John Meriwether’s two attempts to test this as a strategy rather than as a small part of the portfolio of a much better capitalized firm that can be rescued by Warren Buffett and so wait out panics have not turned out so well. So he’s going to do it again! [link]

An Important Distinction

From week-before-last’s Economist, the Buttonwood column:

Wealth consists of the goods and products we wish to consume or of things (factories, machinery, an educated workforce) that give us the ability to produce more such goods and services. Financial assets arise from the desire to postpone consumption so that money can be saved, either for precautionary reasons or to invest so that more goods and services can be consumed in the future.

Looked at in that way, financial assets are not “wealth” but a claim on real wealth. [link]

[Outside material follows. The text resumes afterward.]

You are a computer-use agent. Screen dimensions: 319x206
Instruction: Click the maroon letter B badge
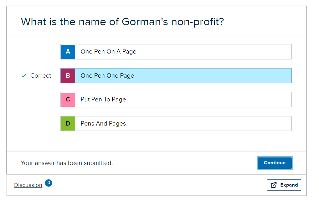(68, 76)

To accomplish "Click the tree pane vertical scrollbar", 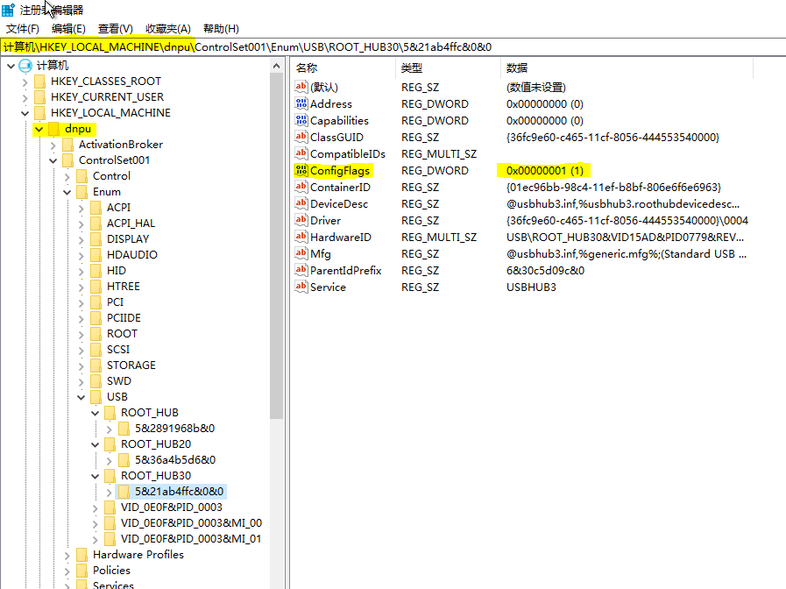I will (277, 263).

Seems commonsensical, but alas, common sense is not all that common.

Subjective Discounting and Art Museums

Felix Salmon finds the”Art museum discount rate datapoint of the day”:

It seems that the Long Beach Museum of Art would rather lose $569,000 in annual operating support from the city of Long Beach than repay the principal on a $3.06 million loan. I find that hard to understand: it should just take the $569,000 and use some fraction of it to pay off the $3 million over time, spending the rest on art and programming. Or is there some good reason why the museum’s implied discount rate is so incredibly high (over 18%)? [link]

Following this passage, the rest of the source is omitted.